The upside surprise was quite large as the market had estimated a decline in new claims to 218,000. This was most likely a one-time increase, as the majority of states beyond Missouri and Ohio registered decreases in new claims last week.
Despite the week-to-week volatility, our preferred measure for the long-term trend—the 13-week moving average—continued to trend lower, to 225,000 from 226,000.
What has been somewhat overlooked is how quickly the labor market has recovered since the shock of the pandemic. It took less than two years despite multiple waves of the coronavirus. After the financial crisis, by contrast, it took about nine years to reach a similar level.

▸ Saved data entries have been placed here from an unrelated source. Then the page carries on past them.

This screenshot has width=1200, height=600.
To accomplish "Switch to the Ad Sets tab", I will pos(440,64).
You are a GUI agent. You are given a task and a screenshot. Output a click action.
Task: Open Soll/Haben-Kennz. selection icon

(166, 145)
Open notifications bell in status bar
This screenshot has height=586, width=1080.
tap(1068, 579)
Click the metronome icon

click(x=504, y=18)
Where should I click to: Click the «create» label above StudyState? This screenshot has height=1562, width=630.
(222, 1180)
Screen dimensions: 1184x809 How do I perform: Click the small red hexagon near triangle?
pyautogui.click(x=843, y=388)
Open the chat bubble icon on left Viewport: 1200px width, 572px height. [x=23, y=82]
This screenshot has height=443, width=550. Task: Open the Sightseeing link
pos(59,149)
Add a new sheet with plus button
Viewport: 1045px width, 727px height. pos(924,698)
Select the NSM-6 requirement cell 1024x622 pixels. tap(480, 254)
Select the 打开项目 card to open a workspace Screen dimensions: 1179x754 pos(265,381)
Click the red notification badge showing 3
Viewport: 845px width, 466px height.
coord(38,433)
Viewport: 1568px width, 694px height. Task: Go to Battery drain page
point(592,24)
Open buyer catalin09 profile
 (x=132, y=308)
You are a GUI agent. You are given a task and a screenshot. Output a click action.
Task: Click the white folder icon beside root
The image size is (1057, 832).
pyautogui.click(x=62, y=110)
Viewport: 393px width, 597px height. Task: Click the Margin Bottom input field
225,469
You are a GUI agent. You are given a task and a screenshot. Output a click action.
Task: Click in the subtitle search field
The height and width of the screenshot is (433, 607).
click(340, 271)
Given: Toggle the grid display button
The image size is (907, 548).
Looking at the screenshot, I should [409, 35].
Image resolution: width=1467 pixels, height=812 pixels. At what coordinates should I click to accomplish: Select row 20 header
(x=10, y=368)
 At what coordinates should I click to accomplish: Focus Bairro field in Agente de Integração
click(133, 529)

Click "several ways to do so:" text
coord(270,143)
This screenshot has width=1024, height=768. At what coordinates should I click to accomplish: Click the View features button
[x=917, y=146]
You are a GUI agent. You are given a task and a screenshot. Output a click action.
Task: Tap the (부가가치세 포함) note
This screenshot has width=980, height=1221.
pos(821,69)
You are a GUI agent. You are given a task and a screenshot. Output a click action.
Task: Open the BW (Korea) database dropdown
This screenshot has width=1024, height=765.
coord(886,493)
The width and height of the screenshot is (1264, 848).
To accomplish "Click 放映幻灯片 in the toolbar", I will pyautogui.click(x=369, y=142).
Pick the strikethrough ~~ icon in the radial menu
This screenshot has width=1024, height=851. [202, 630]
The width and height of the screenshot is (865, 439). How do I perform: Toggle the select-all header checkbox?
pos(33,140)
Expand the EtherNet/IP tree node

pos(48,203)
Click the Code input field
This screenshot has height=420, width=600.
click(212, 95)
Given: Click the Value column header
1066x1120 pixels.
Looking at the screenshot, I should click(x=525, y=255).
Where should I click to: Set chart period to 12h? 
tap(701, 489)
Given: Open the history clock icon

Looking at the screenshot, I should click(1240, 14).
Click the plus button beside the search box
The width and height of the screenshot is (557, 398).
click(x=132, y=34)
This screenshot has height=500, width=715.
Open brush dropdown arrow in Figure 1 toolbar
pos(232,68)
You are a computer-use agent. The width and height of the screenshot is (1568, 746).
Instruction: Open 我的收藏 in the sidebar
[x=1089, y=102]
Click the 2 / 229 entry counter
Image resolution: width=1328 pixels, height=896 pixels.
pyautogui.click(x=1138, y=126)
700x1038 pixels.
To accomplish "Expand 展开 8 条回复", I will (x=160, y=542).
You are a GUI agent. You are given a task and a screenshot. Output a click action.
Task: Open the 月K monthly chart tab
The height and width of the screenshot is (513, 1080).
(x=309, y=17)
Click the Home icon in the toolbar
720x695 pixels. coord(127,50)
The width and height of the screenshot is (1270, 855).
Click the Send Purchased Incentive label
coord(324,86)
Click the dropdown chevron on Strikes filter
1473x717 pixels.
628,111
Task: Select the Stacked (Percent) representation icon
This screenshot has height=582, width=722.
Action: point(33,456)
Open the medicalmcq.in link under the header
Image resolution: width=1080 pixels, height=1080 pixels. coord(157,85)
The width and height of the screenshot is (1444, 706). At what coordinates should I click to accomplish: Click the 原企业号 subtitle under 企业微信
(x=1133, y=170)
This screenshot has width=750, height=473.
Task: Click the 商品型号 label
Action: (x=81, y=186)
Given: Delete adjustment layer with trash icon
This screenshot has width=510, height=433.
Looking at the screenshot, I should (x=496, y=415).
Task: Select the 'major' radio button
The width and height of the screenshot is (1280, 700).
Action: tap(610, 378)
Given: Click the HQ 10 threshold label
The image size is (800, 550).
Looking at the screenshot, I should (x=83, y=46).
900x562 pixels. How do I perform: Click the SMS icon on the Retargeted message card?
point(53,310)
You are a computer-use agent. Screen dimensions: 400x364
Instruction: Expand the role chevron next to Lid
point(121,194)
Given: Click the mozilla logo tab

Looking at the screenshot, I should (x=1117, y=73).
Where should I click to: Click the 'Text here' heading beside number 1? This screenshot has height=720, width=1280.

For the past three months, jobless claims have stayed far below the 2010-2018 average at 322,000, one of the longest expansion periods in U.S. history. And it was only in 2019, when the economy was close to full employment, that layoffs reached such low levels.
The total number of claims for the week ending Jan. 29 was 2.06 million, down by 36,295 from the week before. There were 18.9 million total claims a year ago.
The takeaway
Looking past the choppy nature of the weekly data, we should expect new filings for jobless benefits to hover around the 2019 average for the coming months as the tight labor market persists.